WEDNESDAY, Nov. 15, 2017 (HealthDay News) — The presence of trainees in an outpatient ophthalmology clinic is associated with longer appointment times, even for appointments for which the trainee is not present, according to a study published online Nov. 9 in JAMA Ophthalmology.
Isaac H. Goldstein, from Oregon Health & Science University in Portland, and colleagues conducted a single-center cohort study to quantify the correlation between the presence of trainees and efficiency in an outpatient ophthalmology clinic. Data were included for 49,448 patient appointments with 33 attending physicians and 40 trainees.
The researchers found that appointments with trainees were significantly longer than appointments in clinic sessions without trainees (mean, 105 versus 80.3 minutes). Even in appointments for which the trainee was not present, the presence of a trainee in a clinic session was correlated with longer mean appointment time (mean, 87.2 versus 80.3 minutes). Among the 33 study physicians, three, one, and 29 had shorter, no change in, and longer mean appointment times when a trainee was present. The presence of a resident and a fellow was associated with a lengthening of appointment times of 17 and 13.5 minutes, respectively.
“These results highlight a potential challenge of maintaining clinical efficiency in academic medical centers and raise questions about physician reimbursement models,” the authors write.
One author disclosed ties to the pharmaceutical industry.

▶ **Data**:

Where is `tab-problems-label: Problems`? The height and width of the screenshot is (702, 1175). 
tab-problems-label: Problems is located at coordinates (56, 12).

▶ **Things to do**:
(1) From the news item on trainees in an ophthalmology clinic, reproduce the passage from "Isaac H. Goldstein, from" to "and 40 trainees.", replacing "attending physicians" with "supervising physicians".
(2) List every distinct number of minutes that the news item on trainees in an ophthalmology clinic gives.

▶ **Completed exercise**:
(1)
Isaac H. Goldstein, from Oregon Health & Science University in Portland, and colleagues conducted a single-center cohort study to quantify the correlation between the presence of trainees and efficiency in an outpatient ophthalmology clinic. Data were included for 49,448 patient appointments with 33 supervising physicians and 40 trainees.

(2) 105, 80.3, 87.2, 17, 13.5